I’ve watched approximately three Hallmark + two Netflix Christmas movies and think I may already have gotten my fill.
It’s funny too, because every year, I think I’m going to respond differently – be more enamored, “get” the nostalgia they’re sharing or even write my own someday. But then, I realize the likelihood of that is low – partly because I have no experience in filmmaking, writing, etc. and also because I spend a lot of time talking at the screen about how implausible it all is.
Or maybe how implausible I think it is because it’s not how my life (or most of my friends’ lives) seem to work.
Or to be even more transparent, I struggle with how few characters in these movies on The Hallmark Channel + Netflix have people of diversity playing in the main four or five characters as if upper-middle class Asian (fill in a brown skinned person) women don’t have struggles that can’t be worked out with a Hallmark/Netflix script. I just know I can’t be the only one that notices this. And Hallmark, I see you – you’ve added four movies to your line up this season, but I just know you can stretch your audience even more. #Ibelieve
But the part though that resonates most with me is the conflict or miscommunication part of the movie. You know, like when the girl has hired a handsome stranger to come home with her for the holidays because she just can’t bear to face her family alone for another round of “why are you single” jeopardy and then her family finds out, but they are actually now really in love.
Or the one where there is a baker’s competition in a made-up country and the “bad guy” is the person who won the competition last year and she tries to sabotage her competition but loses anyway and no one says anything or doesn’t investigate her shadiness.
Or when a rich woman is sent on a letter delivery mission to a small town with a very, very straight forward name (ahem – “Snow Falls”) with only $100 cash and ends up having almost no real challenges. She never misses a meal and is able to stay in a pretty nice place in exchange for (poorly) cleaning a few rooms a day. She’s engaged to someone else, but spending an awful lot of time with the seemingly only single man her age in said town.
I know these types of mishaps aren’t regulated to Hallmark or romantic, mushy films. They’re in every movie, television show and really in every single person’s lives. And what fascinates me most is how we handle these conflicts, miscommunications and choices in relationships.
Because I’ve found myself trapped in the sin of people pleasing for many years, I have tended to handle conflict and miscommunication in cowardly, insecure ways. I have chosen to elevate people improperly – especially when they have a role/position of authority – to the place where their own sin, shortcomings, wounds + mistakes, have clouded the voice of the Holy Spirit inside of me.
And let me tell you, I don’t get a smiley wrap-up in 98 minutes.
It’s been more like one million 98 minutes of learning how to remove my expectations, desire for security and control, to be more free to worship one and love the rest.

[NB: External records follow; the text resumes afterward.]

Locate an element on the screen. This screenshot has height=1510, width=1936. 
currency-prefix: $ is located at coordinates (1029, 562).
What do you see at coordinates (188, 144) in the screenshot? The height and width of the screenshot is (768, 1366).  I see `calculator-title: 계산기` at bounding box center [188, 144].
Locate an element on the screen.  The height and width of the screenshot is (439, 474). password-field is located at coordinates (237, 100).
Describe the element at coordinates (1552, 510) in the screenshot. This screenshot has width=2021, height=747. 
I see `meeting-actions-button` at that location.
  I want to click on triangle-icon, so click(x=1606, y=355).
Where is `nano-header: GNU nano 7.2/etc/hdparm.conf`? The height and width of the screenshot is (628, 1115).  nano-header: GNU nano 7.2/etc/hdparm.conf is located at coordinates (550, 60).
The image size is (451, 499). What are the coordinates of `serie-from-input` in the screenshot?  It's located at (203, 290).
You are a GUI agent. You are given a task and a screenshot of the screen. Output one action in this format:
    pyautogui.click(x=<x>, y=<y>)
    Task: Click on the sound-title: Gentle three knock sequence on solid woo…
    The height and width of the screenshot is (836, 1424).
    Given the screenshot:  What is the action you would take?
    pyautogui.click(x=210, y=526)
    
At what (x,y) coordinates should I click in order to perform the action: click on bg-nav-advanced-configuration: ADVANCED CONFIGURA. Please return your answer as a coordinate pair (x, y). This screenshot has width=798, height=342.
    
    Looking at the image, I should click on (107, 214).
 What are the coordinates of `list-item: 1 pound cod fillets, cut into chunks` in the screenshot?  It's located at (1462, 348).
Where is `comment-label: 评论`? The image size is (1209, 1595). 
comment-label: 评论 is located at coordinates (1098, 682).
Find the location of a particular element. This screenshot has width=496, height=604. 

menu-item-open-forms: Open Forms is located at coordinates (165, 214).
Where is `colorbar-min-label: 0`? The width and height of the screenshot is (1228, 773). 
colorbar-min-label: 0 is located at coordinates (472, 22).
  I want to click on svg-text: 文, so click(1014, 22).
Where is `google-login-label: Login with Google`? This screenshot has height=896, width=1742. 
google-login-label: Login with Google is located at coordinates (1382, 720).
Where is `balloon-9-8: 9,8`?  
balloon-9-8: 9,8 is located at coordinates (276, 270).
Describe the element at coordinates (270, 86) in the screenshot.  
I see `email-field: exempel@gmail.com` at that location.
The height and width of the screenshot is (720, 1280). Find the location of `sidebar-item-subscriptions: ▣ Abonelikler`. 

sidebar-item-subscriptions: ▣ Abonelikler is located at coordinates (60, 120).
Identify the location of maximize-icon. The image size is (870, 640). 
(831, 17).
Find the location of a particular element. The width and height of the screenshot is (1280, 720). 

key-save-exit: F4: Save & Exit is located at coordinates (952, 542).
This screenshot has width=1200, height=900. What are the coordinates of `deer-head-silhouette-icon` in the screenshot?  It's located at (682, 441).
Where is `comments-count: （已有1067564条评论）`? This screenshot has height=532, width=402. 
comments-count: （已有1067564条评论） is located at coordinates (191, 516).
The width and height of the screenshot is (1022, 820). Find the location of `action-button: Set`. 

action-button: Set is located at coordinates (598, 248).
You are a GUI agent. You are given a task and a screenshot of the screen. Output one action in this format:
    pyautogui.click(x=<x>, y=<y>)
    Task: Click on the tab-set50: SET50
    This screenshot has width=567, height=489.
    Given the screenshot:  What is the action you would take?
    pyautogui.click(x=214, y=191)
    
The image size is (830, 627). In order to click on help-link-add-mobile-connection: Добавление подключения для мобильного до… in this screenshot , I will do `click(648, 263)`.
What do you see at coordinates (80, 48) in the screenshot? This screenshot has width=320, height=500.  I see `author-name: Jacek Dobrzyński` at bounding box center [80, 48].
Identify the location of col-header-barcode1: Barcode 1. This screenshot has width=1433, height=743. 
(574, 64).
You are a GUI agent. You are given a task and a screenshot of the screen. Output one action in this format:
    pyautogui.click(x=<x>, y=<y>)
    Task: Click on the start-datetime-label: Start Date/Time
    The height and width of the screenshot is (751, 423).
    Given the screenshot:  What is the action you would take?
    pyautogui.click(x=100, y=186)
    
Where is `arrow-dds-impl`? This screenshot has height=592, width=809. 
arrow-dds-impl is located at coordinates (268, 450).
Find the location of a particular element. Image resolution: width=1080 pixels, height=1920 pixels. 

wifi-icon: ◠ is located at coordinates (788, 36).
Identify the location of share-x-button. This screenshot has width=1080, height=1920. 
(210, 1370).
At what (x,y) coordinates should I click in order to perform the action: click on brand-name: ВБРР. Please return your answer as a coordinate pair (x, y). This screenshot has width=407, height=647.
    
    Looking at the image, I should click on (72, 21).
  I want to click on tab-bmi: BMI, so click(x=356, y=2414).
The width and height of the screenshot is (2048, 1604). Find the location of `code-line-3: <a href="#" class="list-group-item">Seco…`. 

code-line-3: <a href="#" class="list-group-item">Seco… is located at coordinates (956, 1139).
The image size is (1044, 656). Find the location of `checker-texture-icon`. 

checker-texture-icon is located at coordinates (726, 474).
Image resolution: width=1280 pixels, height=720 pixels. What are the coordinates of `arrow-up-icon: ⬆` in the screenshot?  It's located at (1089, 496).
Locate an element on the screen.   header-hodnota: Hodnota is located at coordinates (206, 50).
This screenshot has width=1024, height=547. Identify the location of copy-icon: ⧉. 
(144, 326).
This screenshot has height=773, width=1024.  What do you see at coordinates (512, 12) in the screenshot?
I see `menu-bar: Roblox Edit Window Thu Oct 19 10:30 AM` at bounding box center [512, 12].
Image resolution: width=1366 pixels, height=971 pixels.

What I think these movies get right is the amount of grace that is extended when the communication mishaps and poor choices are revealed. And though I still struggle at times with putting people on pedestals (basically idolizing them) I’ve grown – thank you Jesus!
And this message, this past weekend, showed me just how much more I need to cling to grace and put people (and myself) in the right place in my heart + soul; it will put them in the right place in my life. If you struggle or get caught up in this at all, or love someone that does, please take some time to listen to what this woman has to say about the “American God” of People.
This message spoke to me in my soul y’all.
It – built upon some other teachings, readings and discussions earlier this year – has helped convict me about how I’m showing up in relationships with people. I don’t have it all figured out, but this message will be replayed many times this holiday season to help me move forward in relationships with people in a more godly, authentic, humble, grace-filled way.
Which may be helped along by minimizing the amount of syrupy sweet stories I consume as entertainment. Instead, I’ll be taking time in December to listen and hear from God about how I’ve gotten weird and where I’ve allowed boundaries to lapse in favor of pleasing and idolizing a person rather than serving and worshiping my God. And humbling myself so that He can use me to do what He’s built me for and to receive from the gift of relationships.